Balance between energy supply and demand is finely tuned in heart. In beating heart, intrinsic homeostasis depends on the parallel activation of both modules. Here we used the in vitro approach recently introduced in the Institute (the permeabilized skinned fiber) to study energetics of the four different cardiac chambers (right and left atria, right and left ventricles) in order to evidence local differences in the energetics regulation.

Using high-resolution oxygraphy, mitochondrial function was quantified and apparent affinities of mitochondrial respiration for added ADP and ATP were obtained in absence or not of 25μM-blebbistatin (myosin ATPase inhibitor). Measurement of ATP hydrolysis by spectrofluorometry was also experimented in presence or not of blebbistatin after inhibition of mitochondrial oxidative phosphorylation (oligomycin, ATP synthase inhibitor) and respiratory chain inhibitor (rotenone).

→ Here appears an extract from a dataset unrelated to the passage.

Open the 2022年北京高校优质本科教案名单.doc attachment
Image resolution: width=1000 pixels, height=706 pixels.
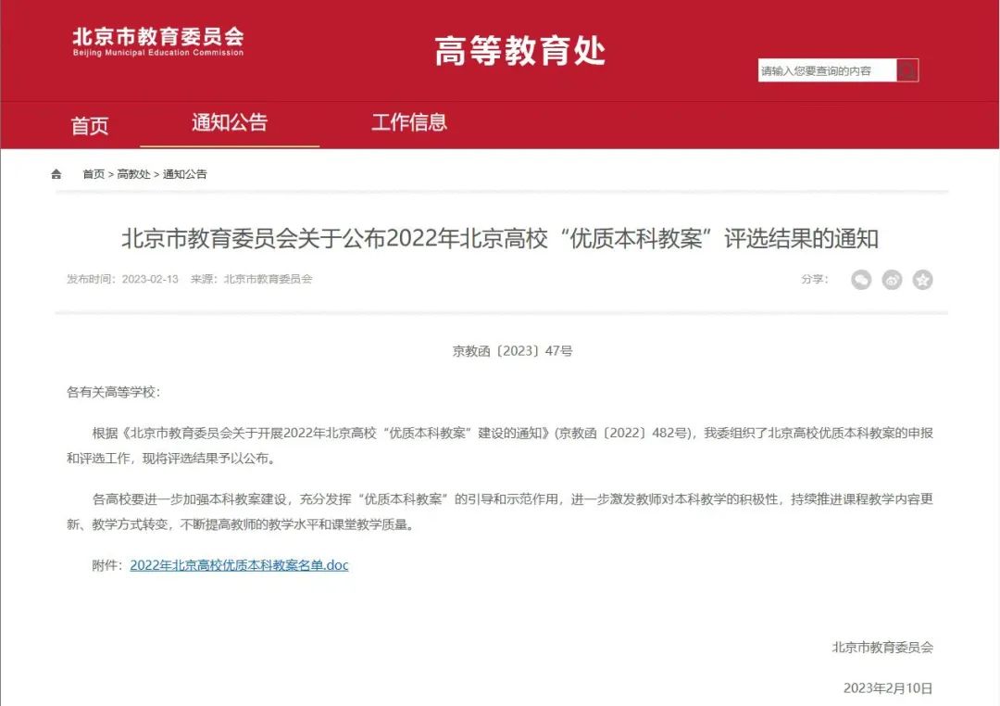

Apparent affinities of mitochondrial oxidative phosphorylation for ADP were significantly higher in ventricles compared to atria. Presence of blebbistatin induced a significant increase in the affinity in left atrium, underlining the small mitochondrial sensitivity to ADP in the case of myosin ATPase inhibition. Blebbistatin addition under condition of mitochondrial inhibition induced a 50% inhibition of ATP hydrolysis in the left ventricle defining an interesting specific regulation in this compartment.

We conclude on the hypothesis of different “channeling” mechanisms between energy supply and energy demand in each cardiac compartments. Our results clearly show a weaker adaptability in energy regulation in the left atrium compared to the left ventricle. A model of failing rat heart is now under study in order to explore the implication of nucleotide adenylic compartimentation on pathological electric instability.